Saturday, December 26, 2009

My fall adventure is now officially to the home stretch. Most of the friends I made are gone, to rarely (if ever) be seen again. Now Vanessa and I are on the one big trip-with-in-a-trip in my 4.5-month adventure. Paris for 4 nights, Berlin for 3 nights, and Hamburg for 2 nights, then back to the CPH on the 29th. We will bring in the Danish New Year, and then hop a plane back to the old US of A on the 2nd. Which will land us in Portland at 5 pm just in time for a birthday party to push through the jetlag. Then the 2nd to last term of my MBA will kick off on January 4th, and the show will officially be over. What will be different? What have I really learned?

For starters, I learned that an adventure not pursued is an adventure not taken, and thus an experience not had. Throughout this term, and ideally in my life in general, I have tried to keep the larger picture of enriching my life experience in mind. With an uncertain time frame, we only get one pass at life and I aim to make it as worthwhile as possible. In the process of getting the details figured out for my fall in Copenhagen there were many hurdles which made this amazing experience often appear out of reach, as it was not a turnkey operation by any means. To satisfy the transfer of credits, to not harsh my progress through the program, I had to get a bit creative to make this all happen. I had to first define an ideal plan for me, then tweak the plan to satisfy all prioritized parties, and lastly to work all the details out. Had I focused on any of the various hurdles along the way I could have easily been dissuaded and scrapped the whole effort. This process further entrenched my belief of a similar strategy as I continue to turn the pages of my life. Specifically it allowed the experiential highlight of my trip, the opportunity to do my business project in Copenhagen to learn first hand about different Scandinavian perspectives taken in business management and operational leadership.

Beyond the lessons of the process, I learned that Copenhagen is a beautiful old city where I was just getting to have my personal favorite nooks and crannies lined out, which I expectedly grew quite fond of. Vanessa seems to like it fine from her shorter exposure, and at the very least, it has not been eliminated from the short list of places where we would happily live for an upcoming chapter of our life.

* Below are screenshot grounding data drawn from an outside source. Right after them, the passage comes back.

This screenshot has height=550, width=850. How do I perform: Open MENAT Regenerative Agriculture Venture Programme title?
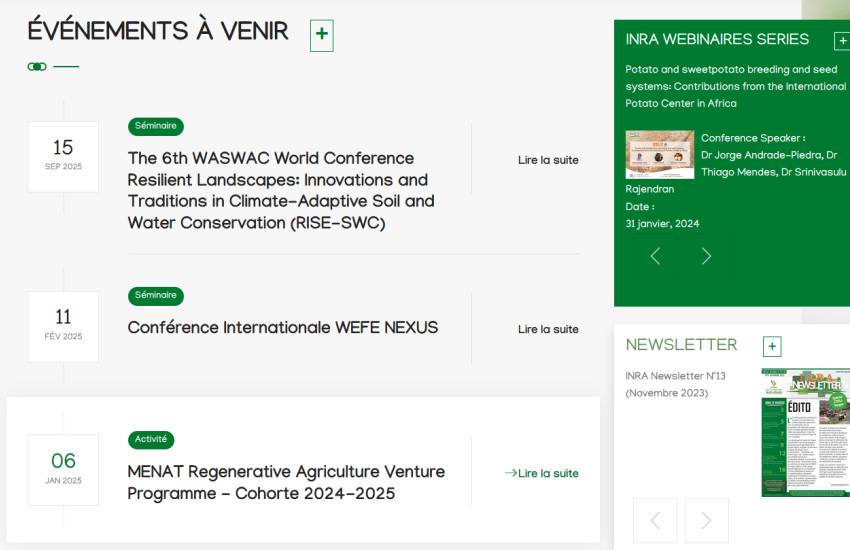[286, 482]
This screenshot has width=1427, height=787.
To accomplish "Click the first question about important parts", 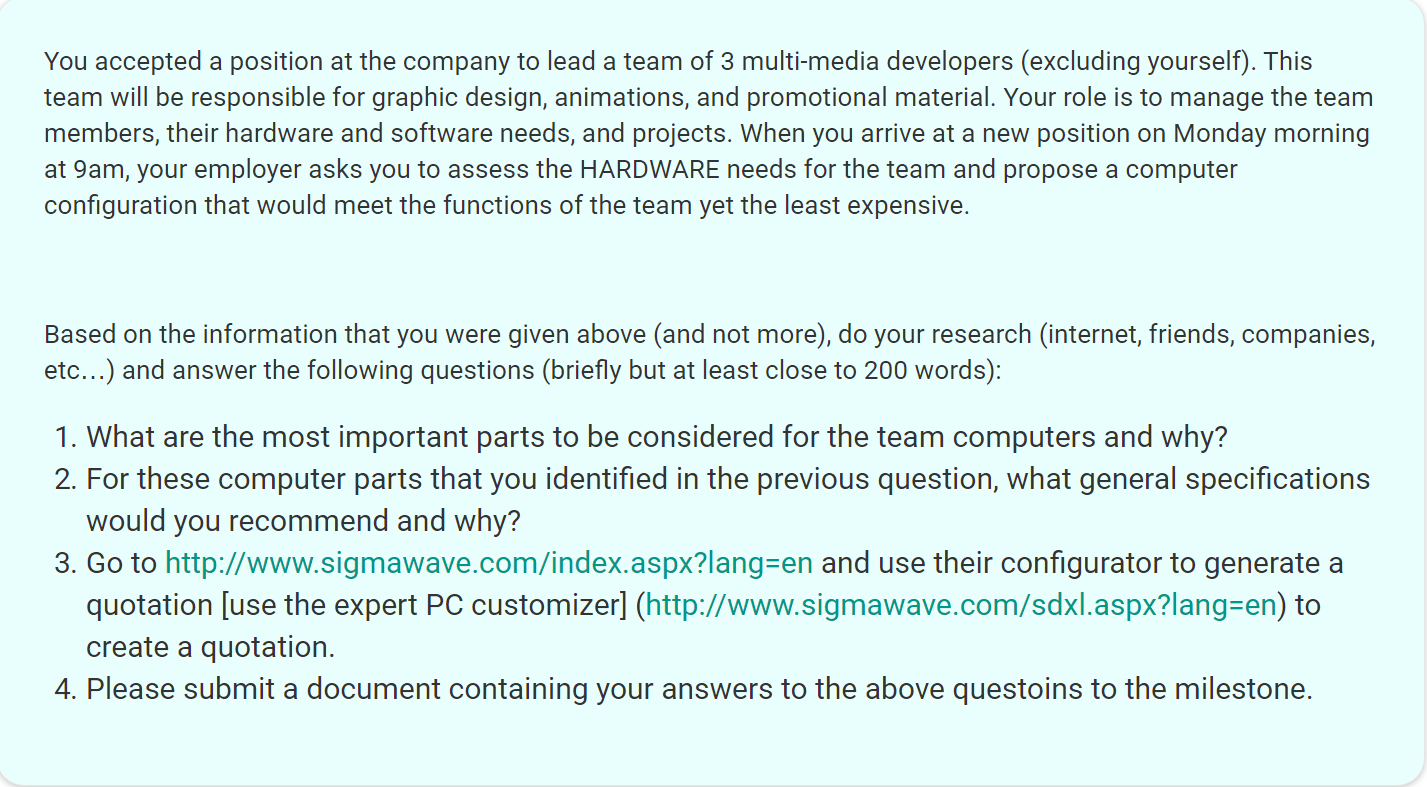I will tap(657, 438).
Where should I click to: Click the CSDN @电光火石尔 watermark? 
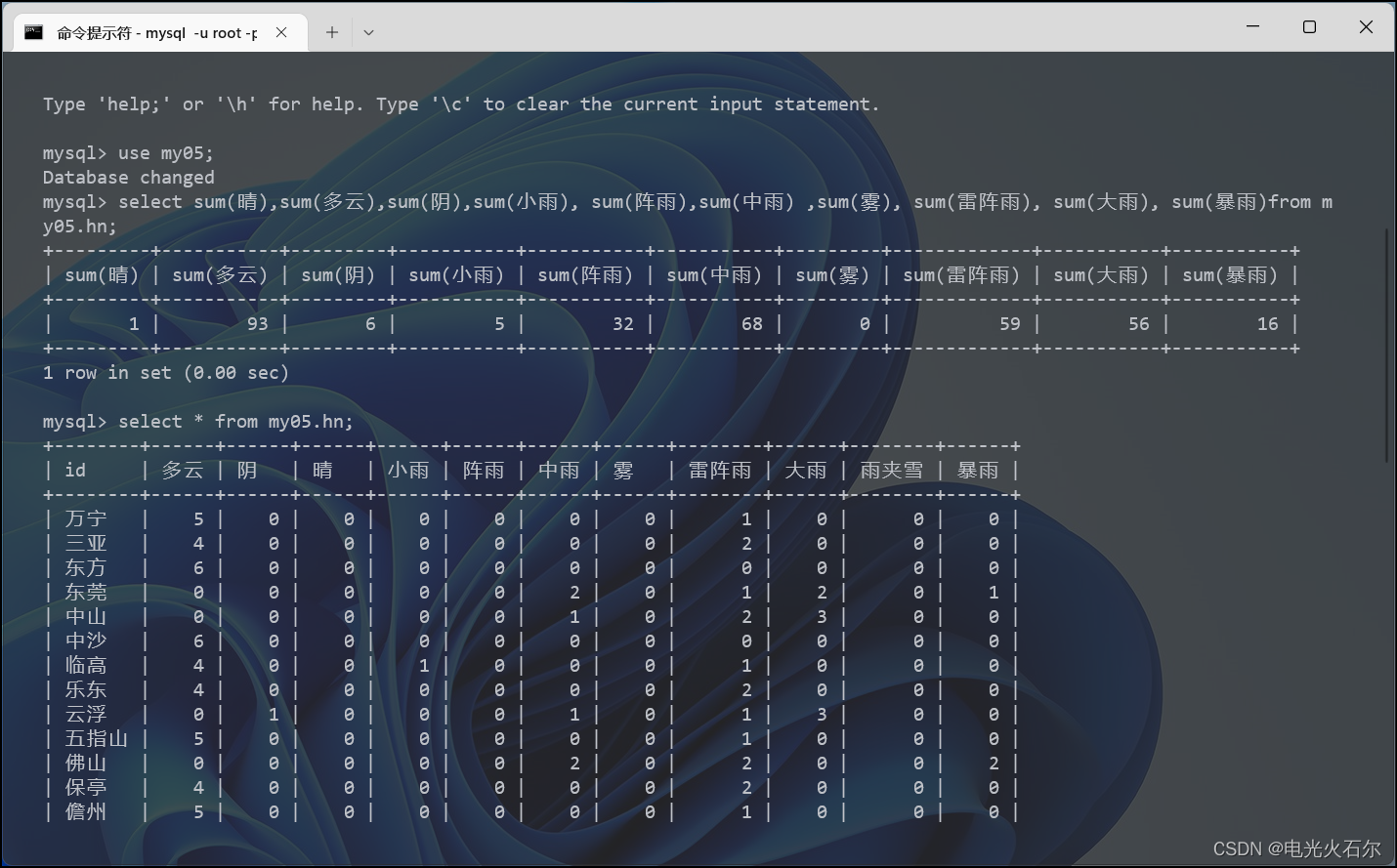point(1297,847)

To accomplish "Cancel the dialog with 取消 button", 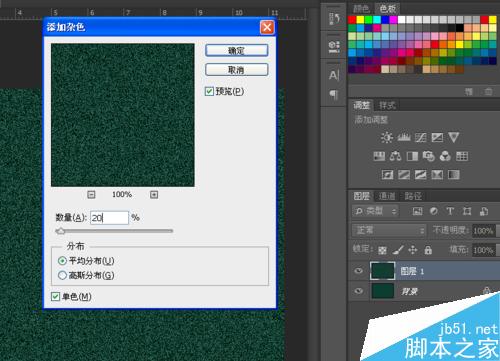I will [x=236, y=70].
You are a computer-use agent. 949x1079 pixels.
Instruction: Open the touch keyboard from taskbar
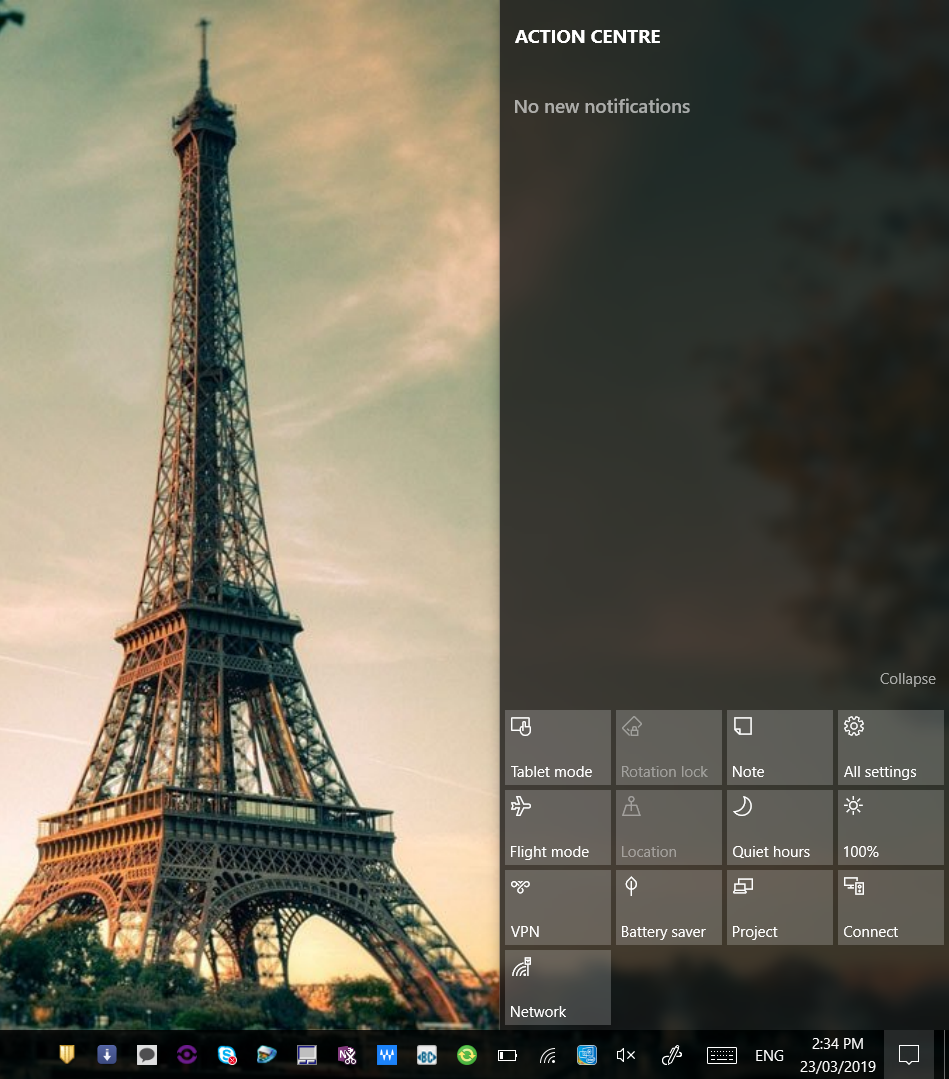[721, 1055]
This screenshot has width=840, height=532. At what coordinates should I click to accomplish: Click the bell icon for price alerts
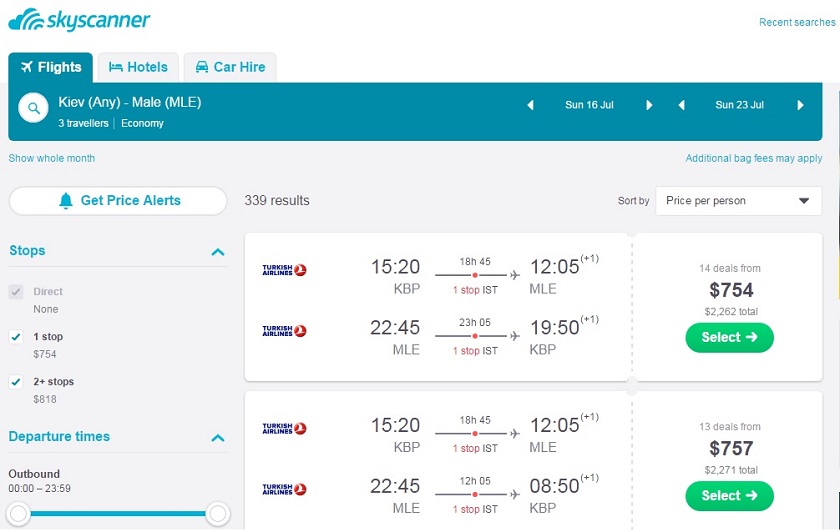point(66,201)
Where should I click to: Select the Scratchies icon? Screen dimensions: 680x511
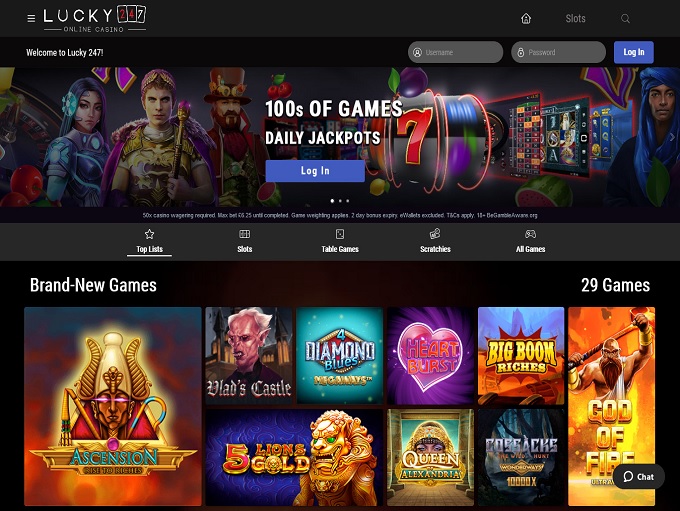pyautogui.click(x=435, y=234)
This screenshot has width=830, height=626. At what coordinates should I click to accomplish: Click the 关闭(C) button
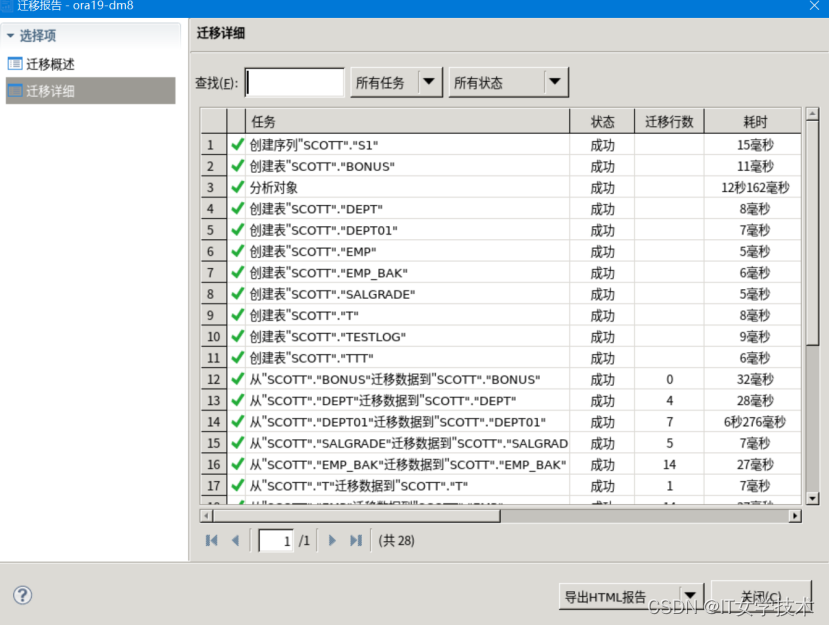(762, 595)
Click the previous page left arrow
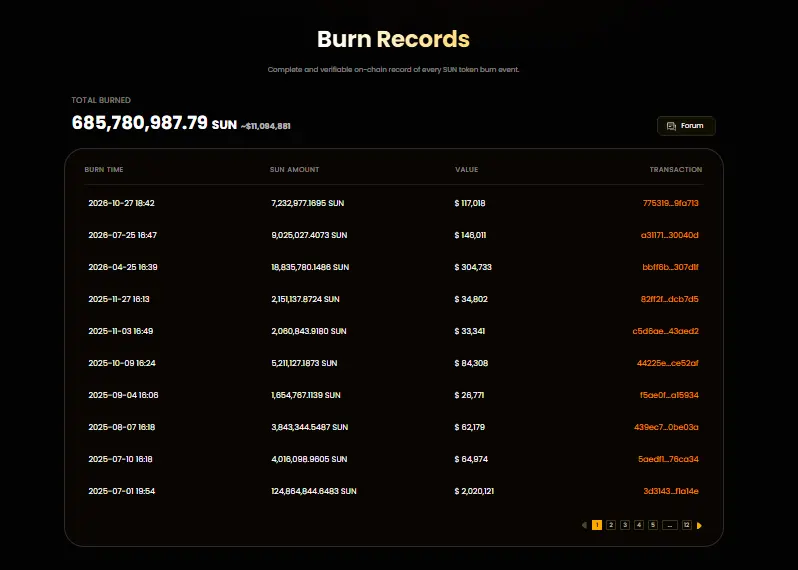The width and height of the screenshot is (798, 570). (x=584, y=525)
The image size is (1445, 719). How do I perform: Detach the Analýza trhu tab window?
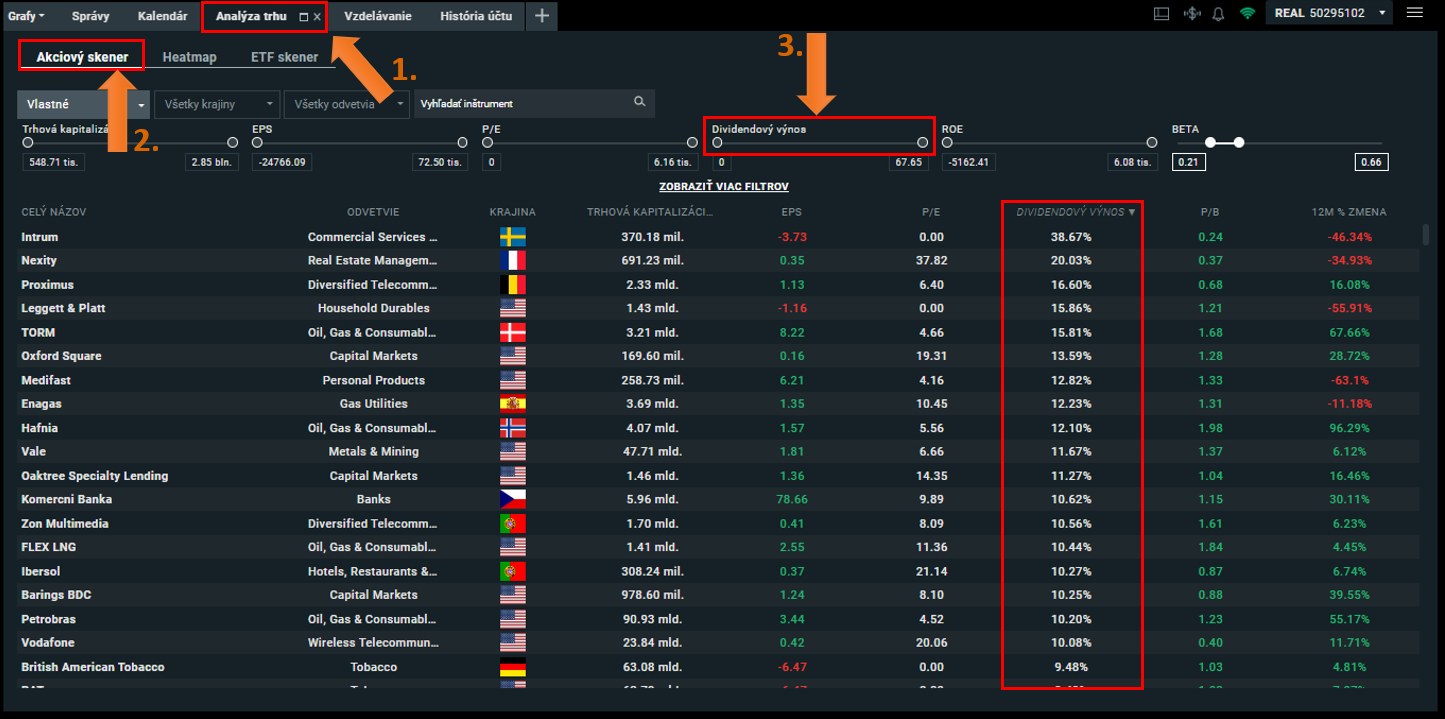pos(303,17)
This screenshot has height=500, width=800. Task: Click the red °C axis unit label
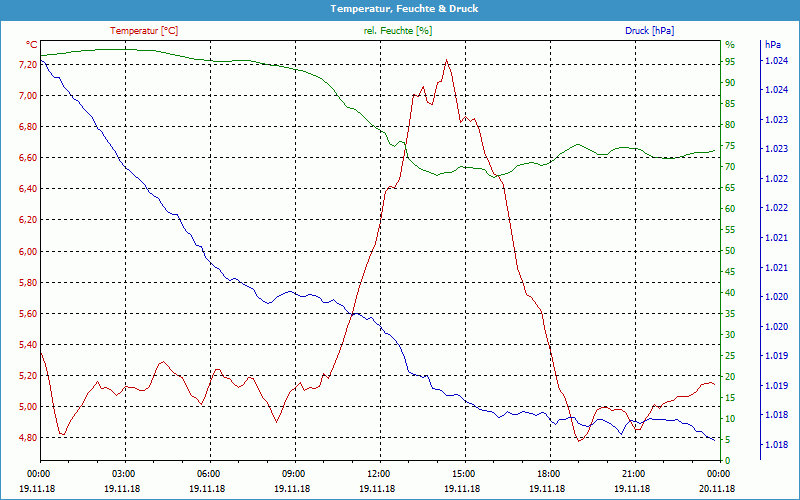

Perhaps most importantly, I redefined what it means to live on my own, without my seemingly ever-present covey of close friends and family close by, influencing my day to day path and interactions. I was able to step off of my established social conveyor belt, which has come to largely define who I am and what I do, allowing a series of why’s into the equation. A level of social inertia invariably breeds a level of complacency, which I was allowed to step away from, if only for a moment. I learned to miss and further appreciate my friends, family, and mostly Vanessa as I could see the gap of interaction that was missing from my day to day life without them, and specifically her. On the other hand my self-confidence and intrinsic need to take reflective steps back were greatly affirmed in this journey, and it has been a much appreciated opportunity and amazing experience to help in the continual redefining of who I am as I finish school, get married, make a career, and continue writing my story.